▶ _WHAT THE TASK REQUIRES_
Copy exactly the lines of the data below, beginning with the line with "Click the Save button beside theme dropdown" and ending with the line with "This screenshot has". Pictures are to be omitted.

▶ _RECORDS FOR THE EXERCISE_
[Start of section]
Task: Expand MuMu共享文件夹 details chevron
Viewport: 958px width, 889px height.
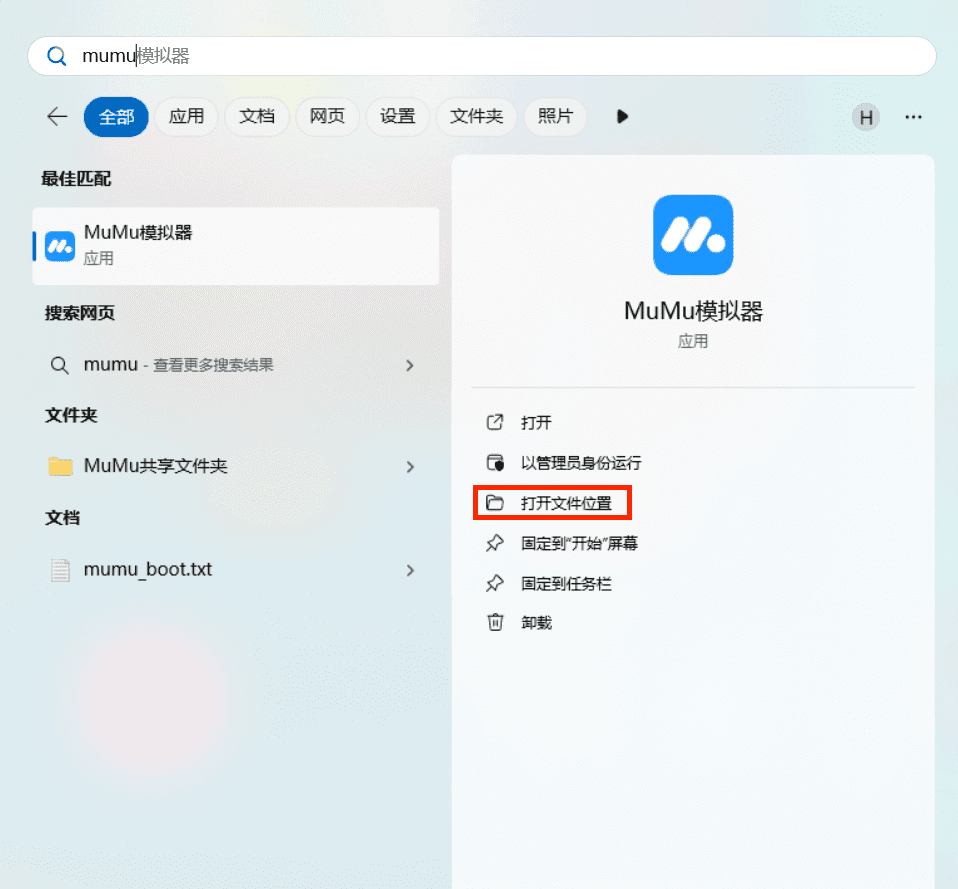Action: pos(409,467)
[End of section]
[Start of section]
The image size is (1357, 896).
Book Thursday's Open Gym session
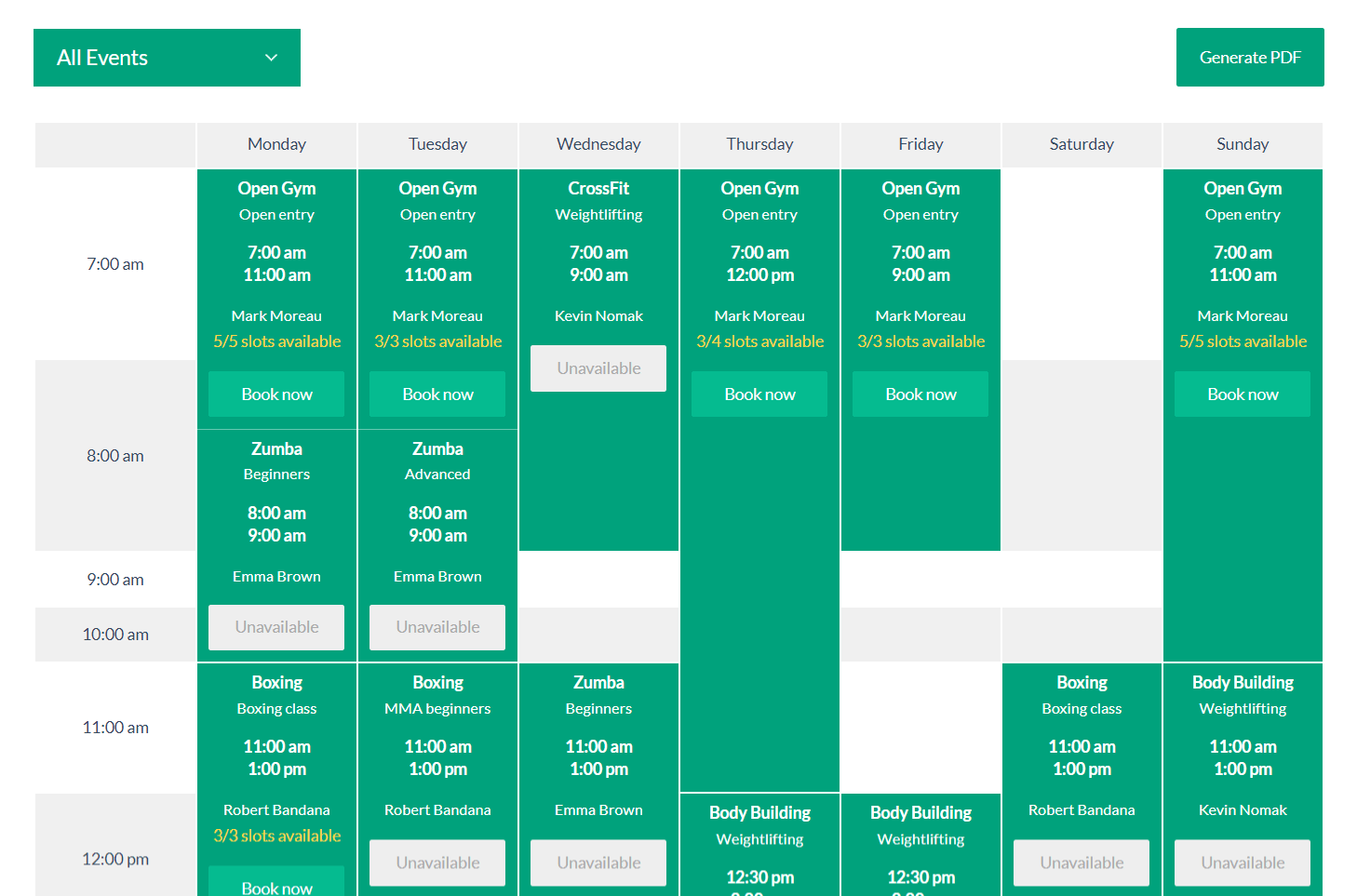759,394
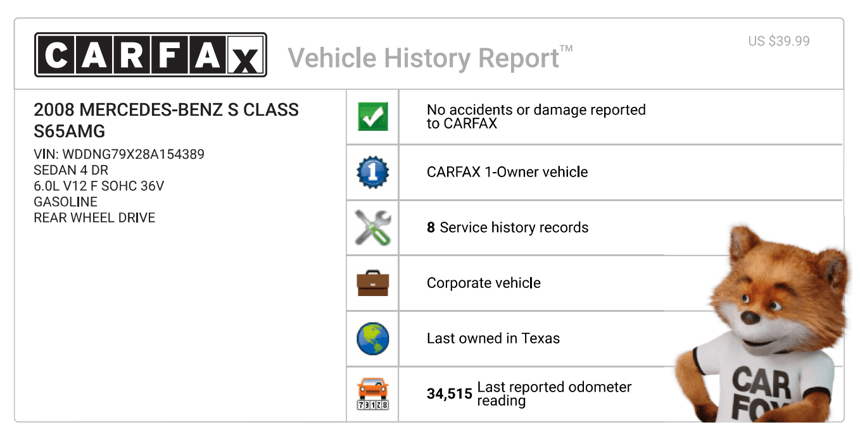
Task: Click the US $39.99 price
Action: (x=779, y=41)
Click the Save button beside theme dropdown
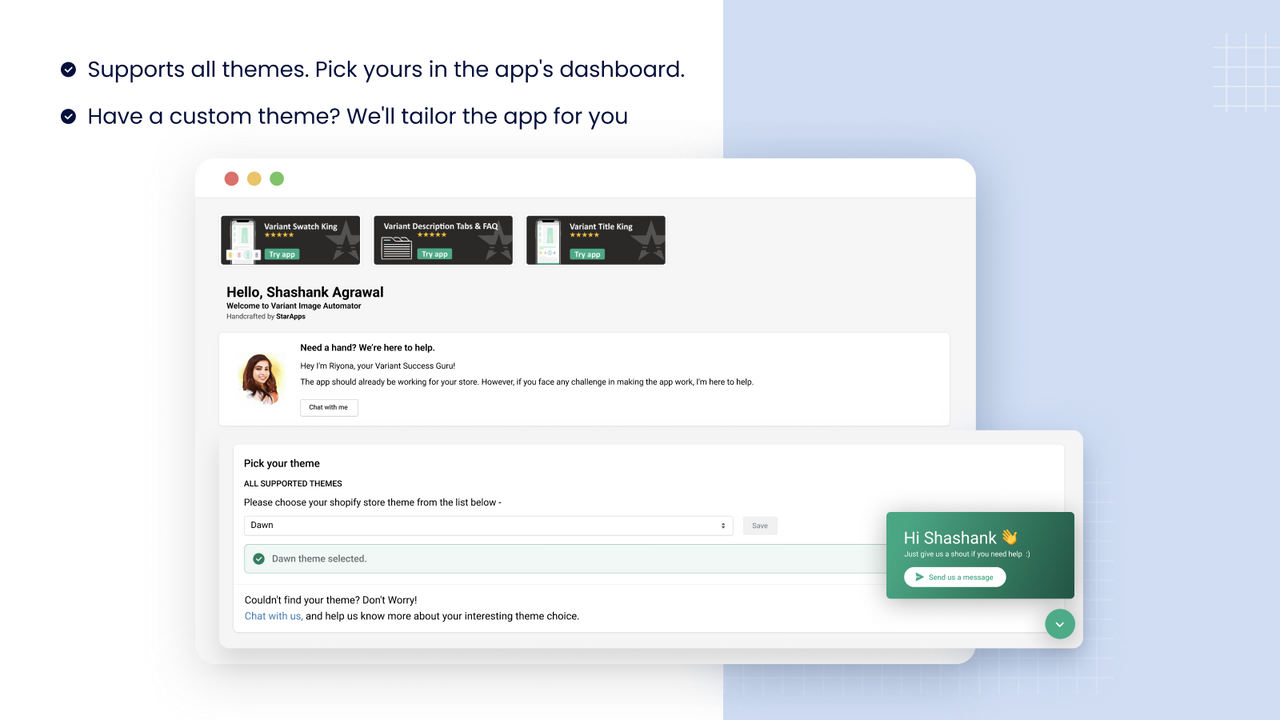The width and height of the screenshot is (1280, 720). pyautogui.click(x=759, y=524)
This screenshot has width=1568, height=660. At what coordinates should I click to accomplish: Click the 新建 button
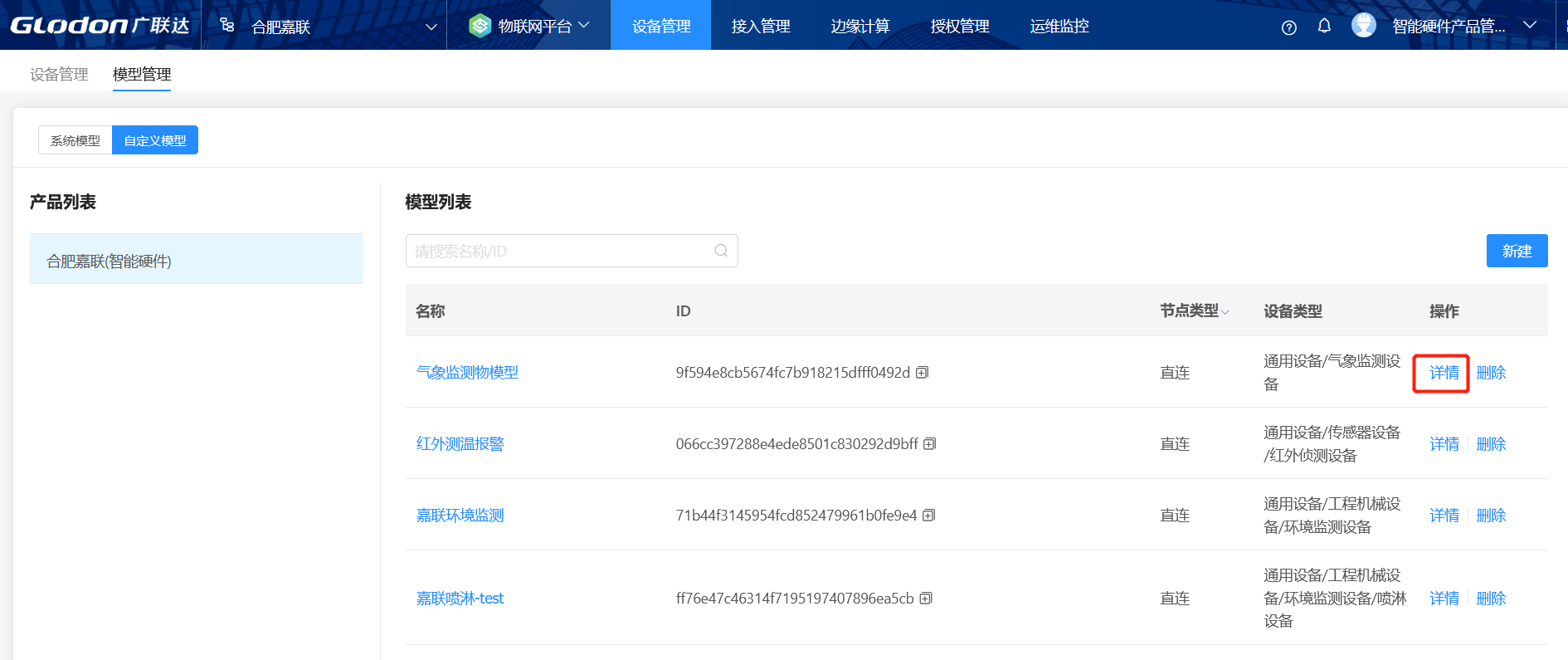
[End of section]
▶ _WRITTEN SOLUTION_
Click the Save button beside theme dropdown
The width and height of the screenshot is (1280, 720). pyautogui.click(x=759, y=524)
This screenshot has width=1568, height=660. At what coordinates should I click to accomplish: Click the 新建 button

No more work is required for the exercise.